Retinal microglia signaling affects Muller cell behavior in the zebrafish following laser injury induction

Microglia are the resident tissue macrophages of the central nervous system including the retina. Under pathophysiological conditions, microglia can signal to Muller cells, the major glial component of the retina, affecting their morphological, molecular, and functional responses. Microglia-Muller cell interactions appear to be bidirectional shaping the overall injury response in the retina. Hence, microglia and Muller cell responses to disease and injury have been ascribed both positive and negative outcomes. However, Muller cell reactivity and survival in the absence of immune cells after injury have not been investigated in detail in adult zebrafish. Here, we develop a model of focal retinal injury combined with pharmacological treatments for immune cell depletion in zebrafish. The retinal injury was induced by a diode laser to damage photoreceptors. Two pharmacological treatments were used to deplete either macrophage-microglia (PLX3397) or selectively eliminate peripheral macrophages (clodronate liposomes). We show that PLX3397 treatment hinders retinal regeneration in zebrafish, which is reversed by microglial repopulation. On the other hand, selective macrophage elimination did not affect the kinetics of retinal regeneration. The absence of retinal microglia and macrophages leads to dysregulated Muller cell behavior.

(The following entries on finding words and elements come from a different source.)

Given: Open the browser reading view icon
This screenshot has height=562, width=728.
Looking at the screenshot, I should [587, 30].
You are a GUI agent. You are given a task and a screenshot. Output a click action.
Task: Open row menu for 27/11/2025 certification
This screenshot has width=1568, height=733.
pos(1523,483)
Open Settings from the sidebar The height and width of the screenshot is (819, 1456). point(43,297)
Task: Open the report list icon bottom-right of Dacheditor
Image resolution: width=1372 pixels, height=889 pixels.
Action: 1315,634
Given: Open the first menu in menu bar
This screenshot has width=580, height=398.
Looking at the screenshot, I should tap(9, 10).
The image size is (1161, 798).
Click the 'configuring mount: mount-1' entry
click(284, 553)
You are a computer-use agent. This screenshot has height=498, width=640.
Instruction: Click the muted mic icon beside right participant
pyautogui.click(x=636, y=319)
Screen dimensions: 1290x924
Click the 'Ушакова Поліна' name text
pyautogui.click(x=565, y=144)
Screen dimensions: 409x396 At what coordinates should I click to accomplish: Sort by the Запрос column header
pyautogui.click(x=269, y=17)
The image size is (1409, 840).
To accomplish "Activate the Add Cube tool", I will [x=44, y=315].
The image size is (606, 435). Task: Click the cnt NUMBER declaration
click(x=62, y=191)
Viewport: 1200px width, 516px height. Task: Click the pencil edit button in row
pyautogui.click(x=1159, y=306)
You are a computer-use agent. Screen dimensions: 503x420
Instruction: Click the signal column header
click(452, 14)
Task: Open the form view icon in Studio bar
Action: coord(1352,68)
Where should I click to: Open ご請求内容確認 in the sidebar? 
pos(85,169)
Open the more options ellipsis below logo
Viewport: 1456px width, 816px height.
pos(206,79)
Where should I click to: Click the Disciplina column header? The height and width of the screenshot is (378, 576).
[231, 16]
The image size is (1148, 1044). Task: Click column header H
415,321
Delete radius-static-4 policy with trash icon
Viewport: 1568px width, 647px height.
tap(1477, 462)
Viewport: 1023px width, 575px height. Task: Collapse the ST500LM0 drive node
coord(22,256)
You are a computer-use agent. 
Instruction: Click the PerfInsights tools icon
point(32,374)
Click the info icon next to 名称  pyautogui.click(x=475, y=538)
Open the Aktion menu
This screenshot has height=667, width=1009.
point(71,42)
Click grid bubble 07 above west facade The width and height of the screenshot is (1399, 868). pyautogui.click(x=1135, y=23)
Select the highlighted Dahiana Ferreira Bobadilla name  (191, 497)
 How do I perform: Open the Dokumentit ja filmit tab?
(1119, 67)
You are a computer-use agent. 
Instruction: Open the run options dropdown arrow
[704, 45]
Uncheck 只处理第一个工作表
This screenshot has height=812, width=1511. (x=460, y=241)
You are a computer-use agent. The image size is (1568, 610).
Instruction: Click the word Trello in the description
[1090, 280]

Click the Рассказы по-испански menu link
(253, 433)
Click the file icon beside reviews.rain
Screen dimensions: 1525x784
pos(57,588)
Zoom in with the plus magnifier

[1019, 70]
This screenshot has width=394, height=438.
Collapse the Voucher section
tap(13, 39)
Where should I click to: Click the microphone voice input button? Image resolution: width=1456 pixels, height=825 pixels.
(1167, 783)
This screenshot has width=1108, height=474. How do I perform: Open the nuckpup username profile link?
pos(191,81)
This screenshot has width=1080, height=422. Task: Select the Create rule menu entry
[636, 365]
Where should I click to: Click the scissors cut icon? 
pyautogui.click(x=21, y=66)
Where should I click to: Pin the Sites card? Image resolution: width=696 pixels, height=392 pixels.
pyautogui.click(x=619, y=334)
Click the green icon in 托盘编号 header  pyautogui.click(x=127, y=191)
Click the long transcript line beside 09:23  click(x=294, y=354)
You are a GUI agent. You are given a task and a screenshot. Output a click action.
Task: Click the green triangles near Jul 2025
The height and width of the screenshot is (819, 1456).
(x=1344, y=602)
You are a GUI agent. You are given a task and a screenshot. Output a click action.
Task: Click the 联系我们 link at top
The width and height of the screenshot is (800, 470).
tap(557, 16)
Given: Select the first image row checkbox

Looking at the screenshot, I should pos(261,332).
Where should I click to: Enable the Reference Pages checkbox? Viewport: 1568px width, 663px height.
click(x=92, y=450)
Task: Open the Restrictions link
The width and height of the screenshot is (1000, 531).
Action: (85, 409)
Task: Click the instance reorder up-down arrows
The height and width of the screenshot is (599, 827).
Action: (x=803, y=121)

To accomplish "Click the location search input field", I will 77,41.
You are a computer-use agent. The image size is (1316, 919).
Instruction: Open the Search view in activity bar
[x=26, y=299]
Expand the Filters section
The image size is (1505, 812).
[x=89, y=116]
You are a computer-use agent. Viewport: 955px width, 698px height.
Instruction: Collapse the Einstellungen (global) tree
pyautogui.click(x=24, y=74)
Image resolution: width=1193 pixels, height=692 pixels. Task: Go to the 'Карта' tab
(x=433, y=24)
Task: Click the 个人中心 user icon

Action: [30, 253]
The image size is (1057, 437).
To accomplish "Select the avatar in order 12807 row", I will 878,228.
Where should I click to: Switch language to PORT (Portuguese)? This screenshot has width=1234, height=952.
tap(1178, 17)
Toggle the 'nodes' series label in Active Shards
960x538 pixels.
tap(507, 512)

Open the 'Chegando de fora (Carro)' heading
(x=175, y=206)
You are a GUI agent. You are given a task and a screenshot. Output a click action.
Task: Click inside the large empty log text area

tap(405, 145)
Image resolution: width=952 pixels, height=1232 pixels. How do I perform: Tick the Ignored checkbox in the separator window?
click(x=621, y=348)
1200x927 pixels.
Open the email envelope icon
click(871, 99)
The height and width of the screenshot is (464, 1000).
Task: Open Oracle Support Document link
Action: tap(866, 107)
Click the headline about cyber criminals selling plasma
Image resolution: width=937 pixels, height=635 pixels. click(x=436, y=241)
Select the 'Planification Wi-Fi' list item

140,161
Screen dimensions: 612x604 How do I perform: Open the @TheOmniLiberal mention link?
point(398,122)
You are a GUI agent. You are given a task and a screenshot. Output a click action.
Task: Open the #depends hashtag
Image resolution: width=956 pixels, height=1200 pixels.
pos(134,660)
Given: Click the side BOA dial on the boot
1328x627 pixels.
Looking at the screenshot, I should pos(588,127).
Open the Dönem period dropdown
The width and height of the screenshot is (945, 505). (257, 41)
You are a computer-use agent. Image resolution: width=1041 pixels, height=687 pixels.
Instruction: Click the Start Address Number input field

In the untreated fish, Muller cells react after injury induction showing glial fibrillary acidic protein (GFAP), Phospho-p44/42 MAPK (Erk1/2), and PCNA upregulation. However, in the immunosuppressed animals, GFAP and phospho-p44/42 MAPK (Erk1/2) expression was not upregulated overtime and the reentry in the cell cycle was not affected. Thus, microglia and Muller cell signaling is pivotal to unlock the regenerative potential of Muller cells in order to repair the damaged retina.